Treatment with vaccine + EBRT or EBRT without vaccine induces autoantibody responses to a variety of tumor antigens. Western blot analysis of serum from six patients probed against LNCaP (panels A-C) or PC3 (panel D) cell lysates. A, Treatment with vaccine + EBRT in patient NIH-33 is associated with the development of autoantibody responses against antigens of approximately 65 and 28 kDa. B, Vaccine + EBRT treatment in patients NIH-43, NIH-03 & NIH-04 is associated with the development of autoantibody responses against a ~55 kDa antigen in all three patients (arrows). C, Vaccine + EBRT treatment in patient NIH-32 is associated with development of autoantibody responses to two antigens of ~90 and 28 kDa. D, Patient NIH-02, treated with EBRT without vaccine, developed an autoantibody response to a ~53 kDa antigen.

Figure 2

An example of SEREX antigen array analysis of pre- and post-treatment serum from patient NIH-35, treated with vaccine + ERBT, reveals treatment-associated autoantibody responses to a common set of tumor antigens. A, Map of the antigen array containing the 18 antigens identified by SEREX screening (using serum from 6 patients with vaccine-associated autoantibody responses) plus 16 antigens derived from previous screens of prostate or ovarian cancer cDNA expression libraries. Note that several antigens are duplicated within the array. B, Sera collected from patient NIH-35 at three serial time points were used to screen the antigen array: pre-treatment; post 3 cycles of vaccine (prior to EBRT) and post 8 cycles of vaccine (after completion of EBRT). This revealed baseline autoantibody responses to two antigens (DLD and SON). In addition, autoantibody responses to four antigens (DIRC2, NDUFS1, MRFAP1 and MATN2) appeared only after treatment was initiated (arrows in post 3 and post 8 panels). These responses can be attributed to the vaccine as they are present in the post 3 serum sample, which was taken prior to the initiation of EBRT.

Figure 3

Summary of all treatment-associated autoantibody responses detected by antigen array.

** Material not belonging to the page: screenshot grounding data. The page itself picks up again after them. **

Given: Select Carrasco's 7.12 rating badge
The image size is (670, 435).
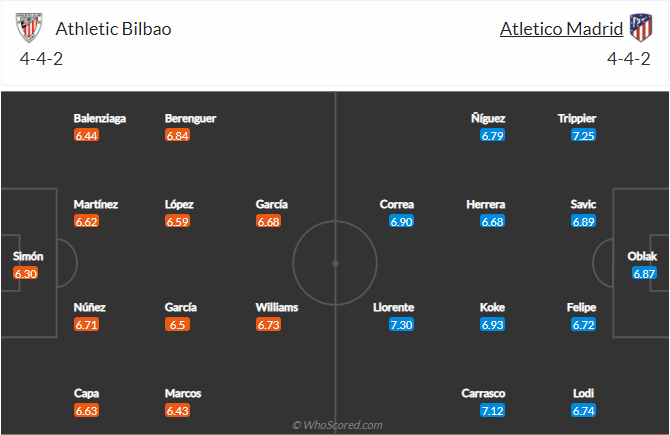Looking at the screenshot, I should (492, 411).
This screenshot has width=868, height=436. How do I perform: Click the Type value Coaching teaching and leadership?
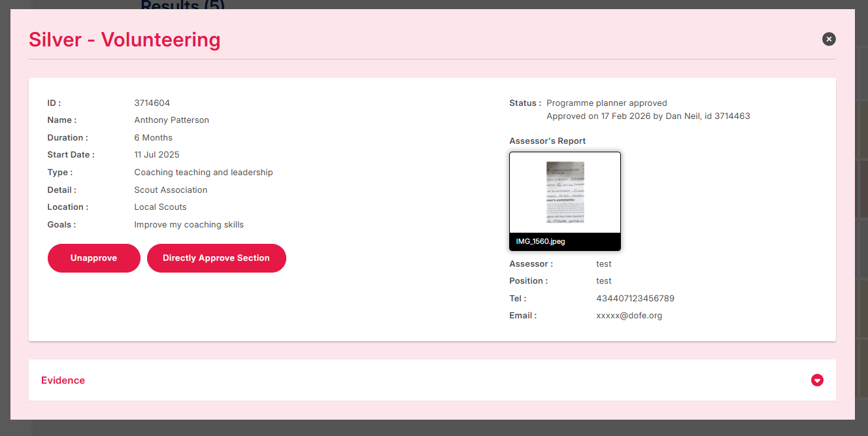tap(203, 173)
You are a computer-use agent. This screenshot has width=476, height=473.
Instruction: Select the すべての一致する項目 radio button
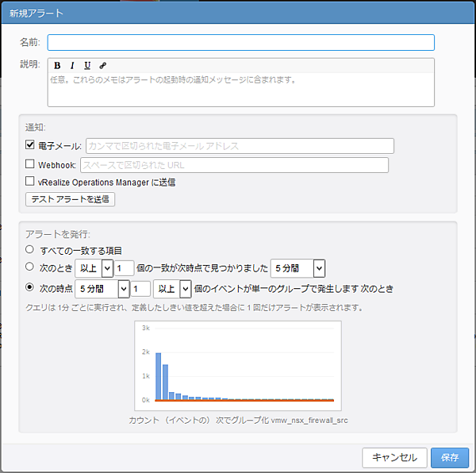point(30,250)
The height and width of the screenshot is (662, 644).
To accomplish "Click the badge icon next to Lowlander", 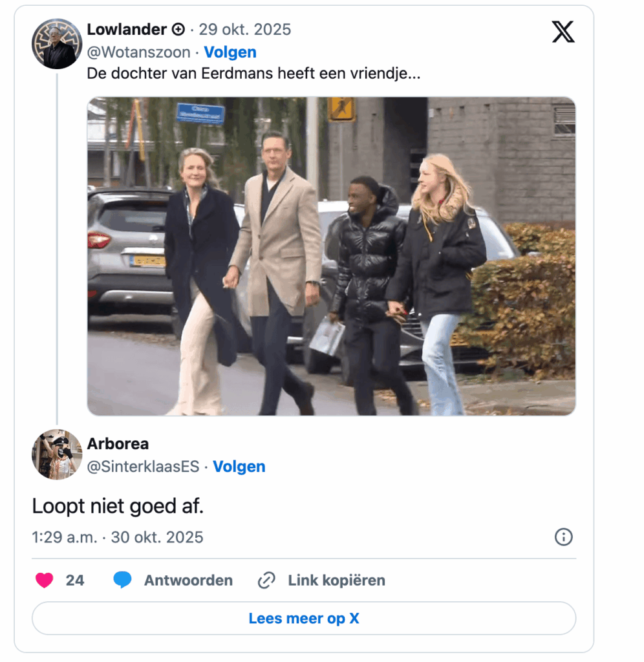I will (178, 30).
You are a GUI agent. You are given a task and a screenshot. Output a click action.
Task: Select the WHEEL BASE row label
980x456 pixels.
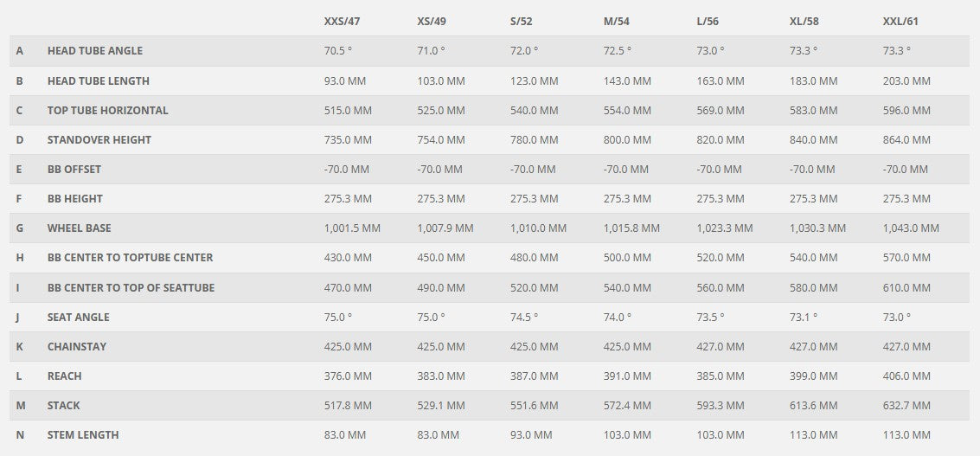(x=79, y=228)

Black circles denote positive autoantibody responses against the indicated antigen. Of 33 patients treated with vaccine + EBRT, seven patients (NIH-35; NIH-03; NIH-43; NIH-006; NIH-7; NIH-11 and NIH-28) developed autoantibody responses to a common set of four antigens (DIRC2, NDUFS1, MRFAP1 and MATN2). Patients NIH-43 and NIH-28 showed an additional treatment-induced response to BRD9 and DLD, respectively. Responses to these antigens can be attributed to the vaccine, as they appeared after 3 cycles of vaccine but prior to initiation of EBRT. Additionally, they are not seen in patients treated with ERBT without vaccine (n = 8), ADT + EBRT (n = 15), watchful waiting (WW, n = 9) nor in cancer-free controls (n = 15).

Figure 4

Kaplan-Meier analysis of biochemical-free survival in relation to the development of autoantiobdy responses. A, Patients were stratified according to the presence or absence of treatment-associated autoantibody responses to any antigen seen by Western blot or antigen array. The outcomes of the two groups were similar (p=0.9537). B, Patients were stratified according to the presence or absence of treatment-associated autoantibody responses to the panel of four antigens (DIRC2, NDUFS1, MRFAP1 and MATN2) as assessed by antigen arrays. There is a trend towards decreased survival in autoantibody-positive patients (p=0.1136).